BEGIN Information shown
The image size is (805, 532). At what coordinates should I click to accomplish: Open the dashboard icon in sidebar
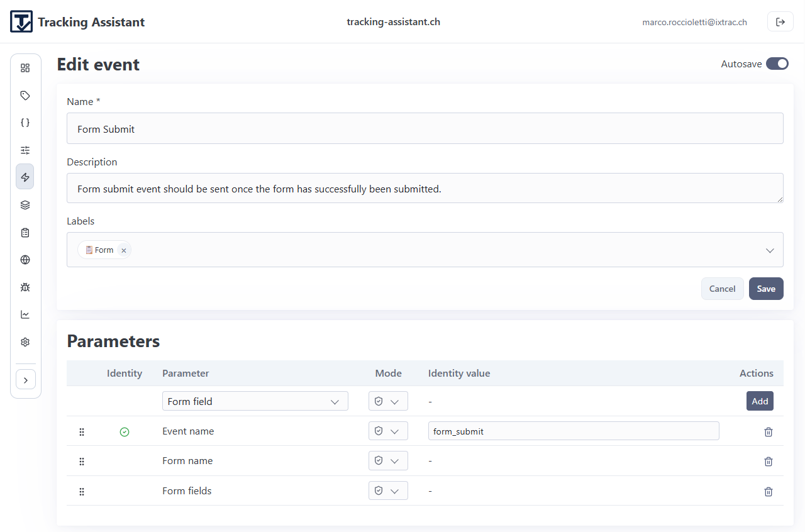pyautogui.click(x=25, y=68)
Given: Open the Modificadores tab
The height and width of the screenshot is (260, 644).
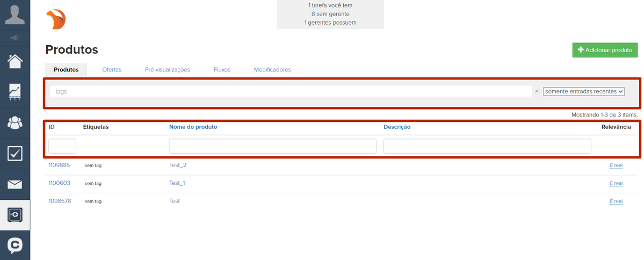Looking at the screenshot, I should (x=272, y=70).
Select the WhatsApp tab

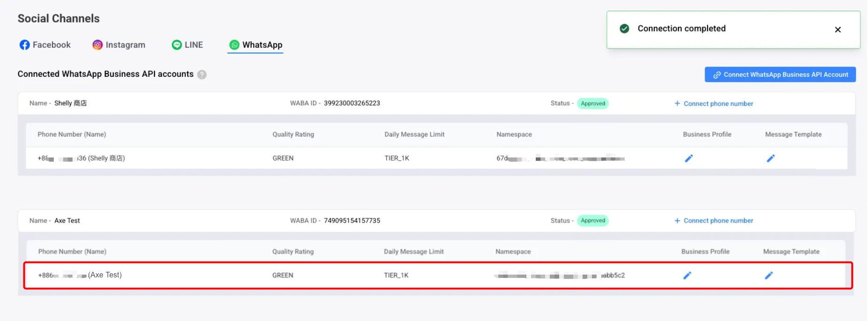click(x=255, y=45)
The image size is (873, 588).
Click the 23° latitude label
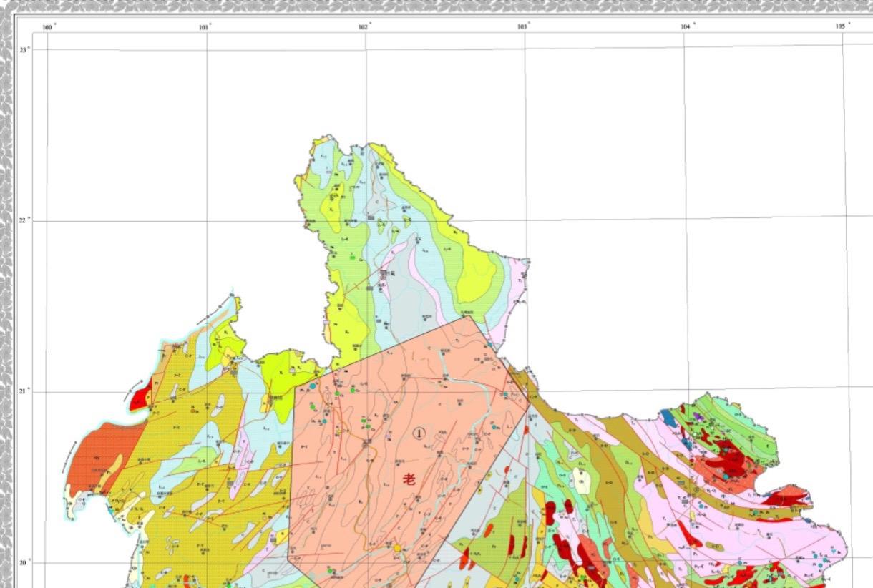(24, 49)
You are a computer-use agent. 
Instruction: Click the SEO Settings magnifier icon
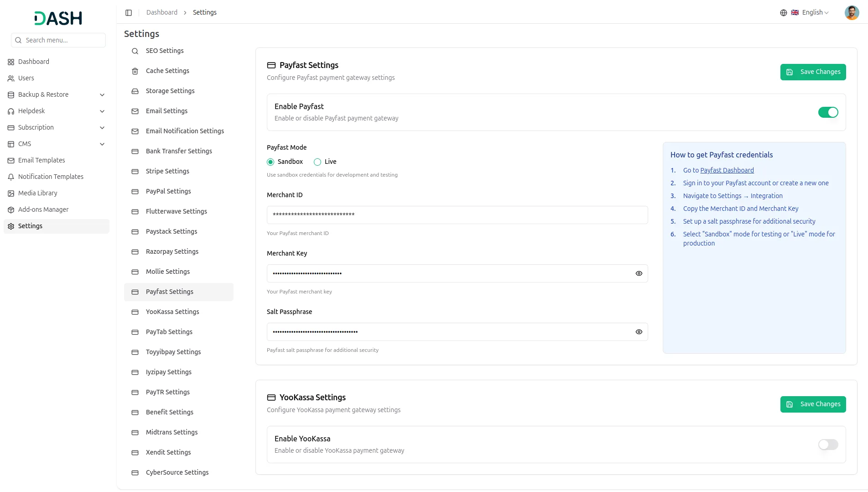pos(135,51)
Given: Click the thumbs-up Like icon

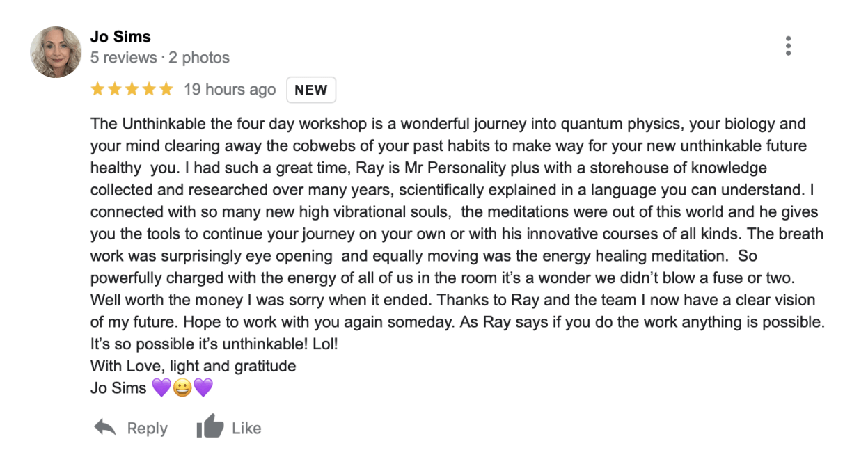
END Information shown
### Task description
Reproduce each line from the records that contains the word "Given".

### Final answer
Given: Open the Modificadores tab
Given: Click the thumbs-up Like icon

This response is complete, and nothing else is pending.